» Dataset extract
%%

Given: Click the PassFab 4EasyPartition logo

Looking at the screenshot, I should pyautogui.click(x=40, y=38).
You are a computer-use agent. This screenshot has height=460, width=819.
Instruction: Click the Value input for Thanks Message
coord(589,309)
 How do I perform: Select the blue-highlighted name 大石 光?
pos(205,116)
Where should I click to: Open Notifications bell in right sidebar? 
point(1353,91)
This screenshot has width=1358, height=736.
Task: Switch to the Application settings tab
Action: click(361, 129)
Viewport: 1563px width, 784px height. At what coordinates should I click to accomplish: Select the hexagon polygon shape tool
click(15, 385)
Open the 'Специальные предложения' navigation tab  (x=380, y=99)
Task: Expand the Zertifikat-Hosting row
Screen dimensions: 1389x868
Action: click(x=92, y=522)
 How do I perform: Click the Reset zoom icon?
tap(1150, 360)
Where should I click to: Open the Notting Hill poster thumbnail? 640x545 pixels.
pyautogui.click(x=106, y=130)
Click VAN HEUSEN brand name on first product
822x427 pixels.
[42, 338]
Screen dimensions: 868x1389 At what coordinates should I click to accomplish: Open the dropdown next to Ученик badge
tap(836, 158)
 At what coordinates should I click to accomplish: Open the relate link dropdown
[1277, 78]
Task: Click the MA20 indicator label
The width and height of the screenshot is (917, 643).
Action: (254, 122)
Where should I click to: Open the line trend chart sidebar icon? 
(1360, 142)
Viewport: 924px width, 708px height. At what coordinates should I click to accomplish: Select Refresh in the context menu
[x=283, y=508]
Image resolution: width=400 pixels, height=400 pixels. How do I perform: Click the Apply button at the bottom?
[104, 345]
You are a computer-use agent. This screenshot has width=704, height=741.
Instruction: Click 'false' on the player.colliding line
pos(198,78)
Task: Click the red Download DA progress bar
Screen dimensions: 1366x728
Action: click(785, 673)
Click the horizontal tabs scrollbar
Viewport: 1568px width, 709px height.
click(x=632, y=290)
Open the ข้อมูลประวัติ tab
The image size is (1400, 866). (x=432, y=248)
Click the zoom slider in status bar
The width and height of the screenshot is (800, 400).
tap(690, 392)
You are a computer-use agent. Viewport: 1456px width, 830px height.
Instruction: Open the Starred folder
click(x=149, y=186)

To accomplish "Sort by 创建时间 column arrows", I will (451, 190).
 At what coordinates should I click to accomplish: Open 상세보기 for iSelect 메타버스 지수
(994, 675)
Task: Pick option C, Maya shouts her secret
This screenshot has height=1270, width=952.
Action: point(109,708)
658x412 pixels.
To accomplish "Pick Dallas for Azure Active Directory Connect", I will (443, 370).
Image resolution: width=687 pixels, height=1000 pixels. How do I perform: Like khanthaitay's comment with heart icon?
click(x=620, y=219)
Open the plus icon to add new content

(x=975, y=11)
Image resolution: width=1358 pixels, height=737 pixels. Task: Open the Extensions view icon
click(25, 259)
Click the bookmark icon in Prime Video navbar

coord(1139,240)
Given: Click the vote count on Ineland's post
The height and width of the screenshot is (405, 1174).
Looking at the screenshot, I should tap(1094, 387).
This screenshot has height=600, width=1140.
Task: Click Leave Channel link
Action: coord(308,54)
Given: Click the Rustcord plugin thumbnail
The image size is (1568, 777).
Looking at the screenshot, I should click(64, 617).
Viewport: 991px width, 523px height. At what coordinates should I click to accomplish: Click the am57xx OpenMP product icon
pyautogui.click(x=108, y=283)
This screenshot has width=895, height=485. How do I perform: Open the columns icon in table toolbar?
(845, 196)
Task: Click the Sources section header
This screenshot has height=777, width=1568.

%%

» What you need to do
Put every line of the listing above into a Markdown table with the columns Row and Line text. Number the rows in order and leave out blank lines.

» Written response
| Row | Line text |
|---|---|
| 1 | Given: Click the PassFab 4EasyPartition logo |
| 2 | Looking at the screenshot, I should pyautogui.click(x=40, y=38). |
| 3 | You are a computer-use agent. This screenshot has height=460, width=819. |
| 4 | Instruction: Click the Value input for Thanks Message |
| 5 | coord(589,309) |
| 6 |  How do I perform: Select the blue-highlighted name 大石 光? |
| 7 | pos(205,116) |
| 8 | Where should I click to: Open Notifications bell in right sidebar?  |
| 9 | point(1353,91) |
| 10 | This screenshot has width=1358, height=736. |
| 11 | Task: Switch to the Application settings tab |
| 12 | Action: click(361, 129) |
| 13 | Viewport: 1563px width, 784px height. At what coordinates should I click to accomplish: Select the hexagon polygon shape tool |
| 14 | click(15, 385) |
| 15 | Open the 'Специальные предложения' navigation tab  (x=380, y=99) |
| 16 | Task: Expand the Zertifikat-Hosting row |
| 17 | Screen dimensions: 1389x868 |
| 18 | Action: click(x=92, y=522) |
| 19 |  How do I perform: Click the Reset zoom icon? |
| 20 | tap(1150, 360) |
| 21 | Where should I click to: Open the Notting Hill poster thumbnail? 640x545 pixels. |
| 22 | pyautogui.click(x=106, y=130) |
| 23 | Click VAN HEUSEN brand name on first product |
| 24 | 822x427 pixels. |
| 25 | [42, 338] |
| 26 | Screen dimensions: 868x1389 At what coordinates should I click to accomplish: Open the dropdown next to Ученик badge |
| 27 | tap(836, 158) |
| 28 |  At what coordinates should I click to accomplish: Open the relate link dropdown |
| 29 | [1277, 78] |
| 30 | Task: Click the MA20 indicator label |
| 31 | The width and height of the screenshot is (917, 643). |
| 32 | Action: (254, 122) |
| 33 | Where should I click to: Open the line trend chart sidebar icon?  |
| 34 | (1360, 142) |
| 35 | Viewport: 924px width, 708px height. At what coordinates should I click to accomplish: Select Refresh in the context menu |
| 36 | [x=283, y=508] |
| 37 | Image resolution: width=400 pixels, height=400 pixels. How do I perform: Click the Apply button at the bottom? |
| 38 | [104, 345] |
| 39 | You are a computer-use agent. This screenshot has width=704, height=741. |
| 40 | Instruction: Click 'false' on the player.colliding line |
| 41 | pos(198,78) |
| 42 | Task: Click the red Download DA progress bar |
| 43 | Screen dimensions: 1366x728 |
| 44 | Action: click(785, 673) |
| 45 | Click the horizontal tabs scrollbar |
| 46 | Viewport: 1568px width, 709px height. |
| 47 | click(x=632, y=290) |
| 48 | Open the ข้อมูลประวัติ tab |
| 49 | The image size is (1400, 866). (x=432, y=248) |
| 50 | Click the zoom slider in status bar |
| 51 | The width and height of the screenshot is (800, 400). |
| 52 | tap(690, 392) |
| 53 | You are a computer-use agent. Viewport: 1456px width, 830px height. |
| 54 | Instruction: Open the Starred folder |
| 55 | click(x=149, y=186) |
| 56 | To accomplish "Sort by 创建时间 column arrows", I will (451, 190). |
| 57 |  At what coordinates should I click to accomplish: Open 상세보기 for iSelect 메타버스 지수 |
| 58 | (994, 675) |
| 59 | Task: Pick option C, Maya shouts her secret |
| 60 | This screenshot has height=1270, width=952. |
| 61 | Action: point(109,708) |
| 62 | 658x412 pixels. |
| 63 | To accomplish "Pick Dallas for Azure Active Directory Connect", I will (443, 370). |
| 64 | Image resolution: width=687 pixels, height=1000 pixels. How do I perform: Like khanthaitay's comment with heart icon? |
| 65 | click(x=620, y=219) |
| 66 | Open the plus icon to add new content |
| 67 | (x=975, y=11) |
| 68 | Image resolution: width=1358 pixels, height=737 pixels. Task: Open the Extensions view icon |
| 69 | click(25, 259) |
| 70 | Click the bookmark icon in Prime Video navbar |
| 71 | coord(1139,240) |
| 72 | Given: Click the vote count on Ineland's post |
| 73 | The height and width of the screenshot is (405, 1174). |
| 74 | Looking at the screenshot, I should tap(1094, 387). |
| 75 | This screenshot has height=600, width=1140. |
| 76 | Task: Click Leave Channel link |
| 77 | Action: coord(308,54) |
| 78 | Given: Click the Rustcord plugin thumbnail |
| 79 | The image size is (1568, 777). |
| 80 | Looking at the screenshot, I should click(64, 617). |
| 81 | Viewport: 991px width, 523px height. At what coordinates should I click to accomplish: Click the am57xx OpenMP product icon |
| 82 | pyautogui.click(x=108, y=283) |
| 83 | This screenshot has width=895, height=485. How do I perform: Open the columns icon in table toolbar? |
| 84 | (845, 196) |
| 85 | Task: Click the Sources section header |
| 86 | This screenshot has height=777, width=1568. |